Un ultimo esempio di questa forza del vecchio papa ci viene dal discorso che Wojtyła rivolse al corpo diplomatico il 13 gennaio 2003, all’età di ben 83 anni, Quando disse:
Sono impressionato dal sentimento di paura che dimora sovente nel cuore dei nostri contemporanei. Il terrorismo subdolo che può colpire in qualsiasi istante e ovunque; il problema non risolto del Medio Oriente, con la Terra Santa e l’Iraq; gli scossoni che scompigliano il Sud America, particolarmente l’Argentina, la Colombia e il Venezuela; i conflitti che impediscono a numerosi Paesi africani di dedicarsi al proprio sviluppo; le malattie che propagano il contagio e la morte; il problema grave della fame, in modo speciale in Africa; i comportamenti irresponsabili che contribuiscono all’impoverimento delle risorse del pianeta: ecco altrettanti flagelli che minacciano la sopravvivenza dell’umanità, la serenità delle persone e la sicurezza delle società. Ma tutto può cambiare. Dipende da ciascuno di noi. Ognuno può sviluppare in se stesso il proprio potenziale di fede, di probità, di rispetto altrui, di dedizione al servizio degli altri.”

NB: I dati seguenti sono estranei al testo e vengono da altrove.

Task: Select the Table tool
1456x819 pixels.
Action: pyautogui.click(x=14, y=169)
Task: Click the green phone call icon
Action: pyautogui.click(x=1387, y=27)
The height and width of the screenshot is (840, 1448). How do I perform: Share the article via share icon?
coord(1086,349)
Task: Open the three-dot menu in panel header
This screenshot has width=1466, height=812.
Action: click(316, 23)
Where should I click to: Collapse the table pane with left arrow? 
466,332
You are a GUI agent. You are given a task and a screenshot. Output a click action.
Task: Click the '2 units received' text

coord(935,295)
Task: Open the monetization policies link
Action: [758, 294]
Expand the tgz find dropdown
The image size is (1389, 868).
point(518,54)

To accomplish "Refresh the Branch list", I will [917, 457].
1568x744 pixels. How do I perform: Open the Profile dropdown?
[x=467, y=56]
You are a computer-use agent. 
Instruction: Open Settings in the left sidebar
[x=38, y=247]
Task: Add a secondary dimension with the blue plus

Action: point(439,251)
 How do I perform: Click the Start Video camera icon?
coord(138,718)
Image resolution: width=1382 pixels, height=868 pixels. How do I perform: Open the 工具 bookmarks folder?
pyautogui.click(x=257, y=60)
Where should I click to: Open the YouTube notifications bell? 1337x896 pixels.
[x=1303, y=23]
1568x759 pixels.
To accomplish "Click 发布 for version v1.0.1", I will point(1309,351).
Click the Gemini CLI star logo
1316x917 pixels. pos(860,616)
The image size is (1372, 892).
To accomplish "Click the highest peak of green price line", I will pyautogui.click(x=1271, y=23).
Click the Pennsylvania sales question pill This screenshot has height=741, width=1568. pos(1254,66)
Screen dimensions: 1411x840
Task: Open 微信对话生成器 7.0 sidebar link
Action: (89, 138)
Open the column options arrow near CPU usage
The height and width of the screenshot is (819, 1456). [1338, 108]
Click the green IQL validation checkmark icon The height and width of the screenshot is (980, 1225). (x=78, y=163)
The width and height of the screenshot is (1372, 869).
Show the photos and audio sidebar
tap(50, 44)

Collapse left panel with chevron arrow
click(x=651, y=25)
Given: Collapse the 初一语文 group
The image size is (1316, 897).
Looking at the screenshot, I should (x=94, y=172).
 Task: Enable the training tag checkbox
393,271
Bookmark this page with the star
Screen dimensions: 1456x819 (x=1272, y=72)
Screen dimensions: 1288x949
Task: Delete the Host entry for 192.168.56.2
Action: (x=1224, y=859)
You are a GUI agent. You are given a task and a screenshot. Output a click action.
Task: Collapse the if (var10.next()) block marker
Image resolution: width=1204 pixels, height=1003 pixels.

Un papa vecchio e amareggiato dalla brutta piega che prende la situazione storica mondiale non è vinto da un senso di fallimento o di ineluttabilità, non si accontenta del molto che ha già fatto, ma ripropone, ancora una volta, il messaggio pasquale di un cambiamento sempre possibile, se si fa entrare il risorto nella propria vita, come aveva detto all’inizio del suo pontificato.



Davanti alla beatificazione di Giovanni Paolo II, avvenuta in tempo di Pasqua, anche noi oggi siamo interrogati dalla testimonianza della sua fede pasquale nella forza invincibile del risorto.
È la forza di un amore che non si arrende davanti a nessun ostacolo, tenace ma sempre benevolo; pieno di energia ma debole come è la preghiera; tenero con tutti e inflessibile con se stesso; capace di cambiare la storia del mondo attorno a sé cominciando dalla trasformazione del proprio cuore; curioso degli altri e attento a tutti meno che alle proprie paure e resistenze a lasciarsi andare; amante della pace perché sicuro della pace donata dal risorto ai discepoli nel cenacolo; forte dello Spirito invocato e accolto.
La Pasqua prima della sua morte Giovanni Paolo II ha detto:
A noi il Signore chiede di rinnovargli l'espressione della nostra piena docilità e della totale dedizione al servizio del suo Vangelo. Carissimi Fratelli e Sorelle! Se talora questa missione può apparirvi difficile, richiamate alla mente le parole del Risorto: "Io sono con voi tutti i giorni, fino alla fine del mondo" (Mt 28,20). Certi della sua presenza, non temerete allora nessuna difficoltà e nessun ostacolo.”
Oggi facciamo nostra questa invocazione, di incontrare il Risorto e riconoscerlo vivo accanto a noi a incoraggiare la timidezza del nostro amore, a darci la fiducia necessaria per riuscire a passare dalla cruna di un ago, a spostare le montagne e a voler bene come seppe fare Giovanni Paolo II.